Hope this is accurate enough.

This came out of a PM with @TowerBR … Thanks for the corrections!

After all this, I think I much prefer the Kopia approach, seems more resilient!

jkowalski · April 30, 2021, 7:37pm

I think it’s important to be precise here. What you call chunks are two different things, actually.

We have are objects, contents and blobs.

Objects are basically source files and directories of unlimited length

contents are parts of files after splitting, their size is generally 4-16MB that are individually compressed and encrypted.

blobs are the files you see stored in the storage, usually around 20-30MB each. Multiple contents are packed into a single blobs to avoid millions of tiny files in the repository and make it easier to manage.

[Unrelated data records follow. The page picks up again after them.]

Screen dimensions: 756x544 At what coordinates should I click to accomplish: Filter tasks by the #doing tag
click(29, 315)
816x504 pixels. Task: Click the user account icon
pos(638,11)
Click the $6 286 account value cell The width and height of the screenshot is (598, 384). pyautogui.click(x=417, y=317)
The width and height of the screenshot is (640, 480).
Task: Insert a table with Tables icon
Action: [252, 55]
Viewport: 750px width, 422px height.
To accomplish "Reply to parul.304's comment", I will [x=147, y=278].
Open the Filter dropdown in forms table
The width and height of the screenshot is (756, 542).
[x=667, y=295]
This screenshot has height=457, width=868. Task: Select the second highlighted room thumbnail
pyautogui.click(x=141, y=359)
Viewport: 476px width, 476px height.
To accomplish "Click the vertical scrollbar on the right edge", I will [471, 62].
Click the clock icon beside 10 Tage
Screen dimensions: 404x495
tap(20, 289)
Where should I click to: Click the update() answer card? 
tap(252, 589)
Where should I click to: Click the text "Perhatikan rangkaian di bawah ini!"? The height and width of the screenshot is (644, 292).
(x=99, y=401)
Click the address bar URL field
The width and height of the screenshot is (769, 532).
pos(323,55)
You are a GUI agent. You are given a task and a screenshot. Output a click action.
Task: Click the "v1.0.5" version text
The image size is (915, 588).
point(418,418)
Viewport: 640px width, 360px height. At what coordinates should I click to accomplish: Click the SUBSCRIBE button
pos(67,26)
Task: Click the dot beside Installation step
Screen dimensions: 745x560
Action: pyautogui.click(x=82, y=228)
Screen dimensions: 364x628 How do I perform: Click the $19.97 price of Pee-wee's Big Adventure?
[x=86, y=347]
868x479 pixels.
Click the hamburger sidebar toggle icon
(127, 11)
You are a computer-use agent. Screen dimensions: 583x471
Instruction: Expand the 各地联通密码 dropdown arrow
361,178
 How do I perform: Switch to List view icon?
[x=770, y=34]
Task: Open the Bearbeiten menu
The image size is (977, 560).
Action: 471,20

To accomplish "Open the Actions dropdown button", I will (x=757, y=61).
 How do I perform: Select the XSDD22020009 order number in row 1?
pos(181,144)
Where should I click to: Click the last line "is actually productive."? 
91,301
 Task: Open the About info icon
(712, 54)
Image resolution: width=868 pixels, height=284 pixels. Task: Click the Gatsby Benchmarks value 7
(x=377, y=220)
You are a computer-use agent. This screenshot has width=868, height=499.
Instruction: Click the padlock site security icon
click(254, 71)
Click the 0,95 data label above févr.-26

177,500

TowerBR · May 1, 2021, 11:54am

Exactly. See if this comparison is correct:

	Kopia	Duplicacy
files	objects	----
splitted files	contents	----
splitted files stored	blobs	chunks

jkowalski · May 1, 2021, 3:31pm

I can’t comment since I never used duplicacy.

jkowalski · May 1, 2021, 3:49pm

I guess from the description you can say that the primary difference is that Kopia does packing of contents into blobs.

BTW. I haven’t read the Duplicacy paper yet, but I’m really curious how does it deal with the inherent race condition in systems like this, where somebody does a “purge” to get rid of a dead chunk (that is no longer referenced by any snapshot), while another snapshot is being created that makes the exact same chunk alive? Kopia does it through some very non-trivial protocol which relies on passage of time.

qwuy1290 · May 1, 2021, 3:55pm

Yeah that paper is quite illuminating, you will for sure find it interesting!
Maybe, someday, the same principles could be used in Kopia itself

jkowalski · May 1, 2021, 4:25pm

Have you done any comparison in terms of repository size, upload times, purge/maintenance time between Kopia and Duplicacy? I’m curious how they scale with large repository sizes and with lots of snapshots.

From the cursory glance at the paper I see huge difference in terms of how manifests are stored - in Kopia, manifests are trivial and are just roots of snapshots so it’s easy to have even millions of snapshots and they easily fit in RAM, looks like in Duplicacy they can be quite large and thus could be difficult to manipulate at scale.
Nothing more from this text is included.